Shallow whole genome sequencing is well suited for the detection of chromosomal aberrations in human blastocysts

Objective To add evidence that massive parallel sequencing (MPS) is a valuable substitute for array comparative genomic hybridization (arrayCGH) with a resolution that is more appropriate for preimplantation genetic diagnosis (PGD) in translocation carriers. Design Study of diagnostic accuracy. Setting University hospital. Patient(s) Fifteen patients with a balanced structural rearrangement were included in the study: eight reciprocal translocations, four Robertsonian translocations, two inversions, and one insertional translocation.
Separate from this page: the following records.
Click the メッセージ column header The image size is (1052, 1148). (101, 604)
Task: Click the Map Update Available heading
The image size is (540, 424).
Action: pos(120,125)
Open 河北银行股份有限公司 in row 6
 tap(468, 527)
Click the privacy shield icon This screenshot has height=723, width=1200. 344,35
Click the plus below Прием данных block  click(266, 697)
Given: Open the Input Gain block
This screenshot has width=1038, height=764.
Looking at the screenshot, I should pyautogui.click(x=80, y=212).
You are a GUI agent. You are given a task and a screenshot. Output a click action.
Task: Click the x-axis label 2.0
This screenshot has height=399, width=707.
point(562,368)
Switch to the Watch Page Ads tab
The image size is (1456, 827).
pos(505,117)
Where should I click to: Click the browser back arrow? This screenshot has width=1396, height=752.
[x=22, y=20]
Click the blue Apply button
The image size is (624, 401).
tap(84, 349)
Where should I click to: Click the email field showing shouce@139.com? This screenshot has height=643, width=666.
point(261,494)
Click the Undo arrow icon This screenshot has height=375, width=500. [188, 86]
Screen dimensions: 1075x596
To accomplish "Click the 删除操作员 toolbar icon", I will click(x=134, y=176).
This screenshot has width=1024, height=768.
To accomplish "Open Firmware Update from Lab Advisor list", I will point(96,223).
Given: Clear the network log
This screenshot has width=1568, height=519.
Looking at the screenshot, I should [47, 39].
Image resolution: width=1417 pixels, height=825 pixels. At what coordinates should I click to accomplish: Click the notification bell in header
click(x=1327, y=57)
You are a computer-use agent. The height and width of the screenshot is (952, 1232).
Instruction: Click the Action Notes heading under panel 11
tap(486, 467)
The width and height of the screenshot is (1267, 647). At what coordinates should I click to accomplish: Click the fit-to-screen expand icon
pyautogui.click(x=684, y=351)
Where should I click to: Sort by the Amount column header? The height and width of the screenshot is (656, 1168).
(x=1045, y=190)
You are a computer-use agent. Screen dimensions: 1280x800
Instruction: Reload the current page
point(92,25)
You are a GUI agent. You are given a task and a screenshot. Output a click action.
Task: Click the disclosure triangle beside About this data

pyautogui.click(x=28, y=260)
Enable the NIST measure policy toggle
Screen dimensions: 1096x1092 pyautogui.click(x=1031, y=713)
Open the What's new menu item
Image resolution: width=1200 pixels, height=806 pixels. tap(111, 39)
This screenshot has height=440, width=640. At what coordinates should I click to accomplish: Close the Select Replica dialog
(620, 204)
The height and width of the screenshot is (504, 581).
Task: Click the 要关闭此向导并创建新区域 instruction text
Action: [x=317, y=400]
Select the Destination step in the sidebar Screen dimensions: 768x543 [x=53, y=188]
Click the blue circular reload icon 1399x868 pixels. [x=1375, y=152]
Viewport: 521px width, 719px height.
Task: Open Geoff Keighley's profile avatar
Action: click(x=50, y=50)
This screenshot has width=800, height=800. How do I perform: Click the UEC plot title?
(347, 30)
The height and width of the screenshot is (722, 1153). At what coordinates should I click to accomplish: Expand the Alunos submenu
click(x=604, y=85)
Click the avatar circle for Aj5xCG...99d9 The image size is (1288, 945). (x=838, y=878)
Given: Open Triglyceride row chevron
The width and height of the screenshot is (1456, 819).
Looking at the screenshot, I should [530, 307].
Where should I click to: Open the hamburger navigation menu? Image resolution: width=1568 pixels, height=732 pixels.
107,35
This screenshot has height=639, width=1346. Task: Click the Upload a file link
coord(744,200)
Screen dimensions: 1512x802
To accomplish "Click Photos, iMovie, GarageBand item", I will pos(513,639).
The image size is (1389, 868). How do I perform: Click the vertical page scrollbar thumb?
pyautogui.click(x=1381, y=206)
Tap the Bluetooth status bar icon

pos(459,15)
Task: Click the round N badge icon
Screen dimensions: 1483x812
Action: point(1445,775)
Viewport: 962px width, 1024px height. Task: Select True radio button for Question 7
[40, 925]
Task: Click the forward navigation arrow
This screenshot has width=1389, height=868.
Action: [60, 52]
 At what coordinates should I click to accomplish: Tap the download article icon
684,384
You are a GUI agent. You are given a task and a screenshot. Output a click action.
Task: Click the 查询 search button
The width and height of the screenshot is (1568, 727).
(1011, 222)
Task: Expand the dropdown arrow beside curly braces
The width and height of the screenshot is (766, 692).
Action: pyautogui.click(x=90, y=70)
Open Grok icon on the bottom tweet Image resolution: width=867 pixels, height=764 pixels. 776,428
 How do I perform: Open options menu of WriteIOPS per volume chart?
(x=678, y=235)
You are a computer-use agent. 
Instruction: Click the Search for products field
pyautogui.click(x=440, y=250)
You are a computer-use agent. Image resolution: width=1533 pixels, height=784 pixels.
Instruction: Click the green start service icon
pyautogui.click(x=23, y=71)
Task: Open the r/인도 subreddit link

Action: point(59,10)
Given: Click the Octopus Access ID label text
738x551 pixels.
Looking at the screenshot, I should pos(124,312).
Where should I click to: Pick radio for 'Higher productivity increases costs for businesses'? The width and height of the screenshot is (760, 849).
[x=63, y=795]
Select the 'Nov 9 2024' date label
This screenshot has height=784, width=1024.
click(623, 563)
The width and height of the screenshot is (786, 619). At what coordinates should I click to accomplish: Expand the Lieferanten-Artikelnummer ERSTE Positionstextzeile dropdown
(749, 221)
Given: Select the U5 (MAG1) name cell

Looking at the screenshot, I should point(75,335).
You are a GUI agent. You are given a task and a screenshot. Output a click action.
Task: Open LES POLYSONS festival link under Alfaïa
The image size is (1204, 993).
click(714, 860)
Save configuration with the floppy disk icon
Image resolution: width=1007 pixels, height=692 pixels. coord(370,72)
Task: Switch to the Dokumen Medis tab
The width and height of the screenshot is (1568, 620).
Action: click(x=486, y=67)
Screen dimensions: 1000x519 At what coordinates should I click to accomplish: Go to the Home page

Intervention(s) Trophectoderm biopsy was performed on 47 blastocysts. Main Outcome Measure(s) In the current study, shallow whole genome MPS on a NextSeq500 (Illumina) and Ion Proton (Life Technologies) instrument was performed in parallel on 47 whole genome amplified trophectoderm samples. Data analyses were performed using the QDNAseq algorithm implemented in Vivar. Result(s) In total, 5 normal and 42 abnormal embryos were analyzed. All aberrations previously detected with arrayCGH could be readily detected in the MPS data using both technologies and were correctly identified. The smallest detected abnormality was a ∼4.5 Mb deletion/duplication. Conclusion(s) This study demonstrates that shallow whole genome sequencing can be applied efficiently for the detection of numerical and structural chromosomal aberrations in embryos, equaling or even exceeding the resolution of the routinely used microarrays.